Penn, for example, is hiring about 17 new employees to cover the shortfall. Salaries, benefits, moonlighting, and administrative services will increase costs by $5 million in the next fiscal year, says Lisa Bellini, vice dean for faculty and resident affairs at Penn. The council estimates the nationwide cost at more than $380 million per year.
Co-payments and deductibles will not immediately jump, but they will rise, and become apparent when it's time to balance the federal health budget, Bellini says.
Duty-hour changes have not altered patient outcomes at Friedman's hospital in Florida, he said, but residents are "happier and healthier."
That may be, but are they adequately equipped for the rigors of medicine?
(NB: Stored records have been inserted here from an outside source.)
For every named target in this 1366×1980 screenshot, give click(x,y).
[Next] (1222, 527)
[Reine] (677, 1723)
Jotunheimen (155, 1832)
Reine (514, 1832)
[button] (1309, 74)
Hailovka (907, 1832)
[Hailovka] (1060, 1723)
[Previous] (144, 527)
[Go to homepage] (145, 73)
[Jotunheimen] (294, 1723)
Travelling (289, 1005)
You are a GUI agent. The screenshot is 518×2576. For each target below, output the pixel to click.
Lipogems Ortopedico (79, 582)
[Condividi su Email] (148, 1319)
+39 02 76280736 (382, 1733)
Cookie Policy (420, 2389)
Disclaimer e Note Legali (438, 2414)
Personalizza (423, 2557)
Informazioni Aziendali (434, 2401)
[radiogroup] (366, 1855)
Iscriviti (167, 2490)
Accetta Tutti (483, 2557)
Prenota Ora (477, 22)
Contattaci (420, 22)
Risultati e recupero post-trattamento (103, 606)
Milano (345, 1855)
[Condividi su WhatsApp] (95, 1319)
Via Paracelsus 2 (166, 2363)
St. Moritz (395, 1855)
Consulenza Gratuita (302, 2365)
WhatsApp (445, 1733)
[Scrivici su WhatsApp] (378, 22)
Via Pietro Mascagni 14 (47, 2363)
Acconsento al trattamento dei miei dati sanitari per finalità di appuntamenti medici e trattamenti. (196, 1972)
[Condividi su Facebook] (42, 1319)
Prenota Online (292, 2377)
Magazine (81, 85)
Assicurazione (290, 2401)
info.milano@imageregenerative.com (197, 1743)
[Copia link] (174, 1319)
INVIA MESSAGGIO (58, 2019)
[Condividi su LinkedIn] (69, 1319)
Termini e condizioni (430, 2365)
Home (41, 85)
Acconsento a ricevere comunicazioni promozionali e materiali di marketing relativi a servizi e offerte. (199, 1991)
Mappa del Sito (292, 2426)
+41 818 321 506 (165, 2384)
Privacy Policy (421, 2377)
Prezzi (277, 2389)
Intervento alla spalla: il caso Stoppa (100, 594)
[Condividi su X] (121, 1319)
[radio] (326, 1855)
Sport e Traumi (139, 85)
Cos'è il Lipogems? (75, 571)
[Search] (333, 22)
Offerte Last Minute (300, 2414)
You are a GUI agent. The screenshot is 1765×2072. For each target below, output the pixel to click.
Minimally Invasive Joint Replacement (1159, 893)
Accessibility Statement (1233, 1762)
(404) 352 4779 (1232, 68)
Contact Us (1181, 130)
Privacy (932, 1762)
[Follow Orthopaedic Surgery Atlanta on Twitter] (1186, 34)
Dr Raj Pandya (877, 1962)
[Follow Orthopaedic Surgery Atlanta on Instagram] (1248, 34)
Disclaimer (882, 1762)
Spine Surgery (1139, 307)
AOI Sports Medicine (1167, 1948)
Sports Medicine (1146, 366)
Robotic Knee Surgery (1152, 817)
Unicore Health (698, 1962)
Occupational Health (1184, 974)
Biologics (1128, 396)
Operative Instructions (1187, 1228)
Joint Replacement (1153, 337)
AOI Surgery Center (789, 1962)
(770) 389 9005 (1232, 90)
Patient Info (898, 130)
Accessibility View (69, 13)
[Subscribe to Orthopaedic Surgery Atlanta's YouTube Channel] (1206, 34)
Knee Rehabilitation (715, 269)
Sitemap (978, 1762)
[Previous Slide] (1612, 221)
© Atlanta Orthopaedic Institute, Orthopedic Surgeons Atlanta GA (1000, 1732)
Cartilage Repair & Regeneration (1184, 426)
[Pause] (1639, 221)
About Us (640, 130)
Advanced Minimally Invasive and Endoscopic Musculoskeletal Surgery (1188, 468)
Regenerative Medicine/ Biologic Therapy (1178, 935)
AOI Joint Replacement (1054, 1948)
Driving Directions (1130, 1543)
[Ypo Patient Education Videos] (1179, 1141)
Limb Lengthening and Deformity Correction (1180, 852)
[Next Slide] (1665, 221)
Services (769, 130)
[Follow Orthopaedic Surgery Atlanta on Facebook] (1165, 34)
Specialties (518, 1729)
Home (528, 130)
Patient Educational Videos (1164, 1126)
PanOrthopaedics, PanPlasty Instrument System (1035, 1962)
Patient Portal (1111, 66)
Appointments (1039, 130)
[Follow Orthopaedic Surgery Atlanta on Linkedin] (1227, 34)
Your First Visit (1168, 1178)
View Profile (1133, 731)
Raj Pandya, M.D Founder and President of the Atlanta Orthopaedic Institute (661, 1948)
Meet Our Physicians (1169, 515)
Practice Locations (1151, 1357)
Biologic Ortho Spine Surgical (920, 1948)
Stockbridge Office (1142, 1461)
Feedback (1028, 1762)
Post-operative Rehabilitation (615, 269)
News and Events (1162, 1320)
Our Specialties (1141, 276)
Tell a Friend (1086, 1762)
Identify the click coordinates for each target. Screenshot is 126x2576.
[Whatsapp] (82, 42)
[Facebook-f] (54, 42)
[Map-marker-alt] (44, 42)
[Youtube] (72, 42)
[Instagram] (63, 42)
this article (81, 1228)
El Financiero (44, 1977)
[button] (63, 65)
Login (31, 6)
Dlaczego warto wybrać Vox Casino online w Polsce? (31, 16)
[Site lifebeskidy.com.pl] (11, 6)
Volpp aims to find out. He and a team are wrapping up a study on how the 2003 rule changes affect residents' scores on competency tests. The report is due out before summer's end, Volpp says.
One resident says he prefers a few 24-hour shifts to a series of 16-hour shifts because it gives him a crack at the "golden weekend," a full two-day break each month, which may disintegrate if first-year residents work shorter chunks every day.
"When you take that away, people are never going to be able do what you need to do to be human," says Matt Fellows, a Drexel University graduate in family medicine who just finished his first year at Thomas Jefferson University Hospital. "I think a huge part of being a good physician is being able to relate to your patients on a personal level. To do that, you need to be a person yourself."
Further, Fellows says, cutting hours might sever the personal bond that develops between a doctor and a patient during a stay. "I think you'll lose that sense of ownership," he says.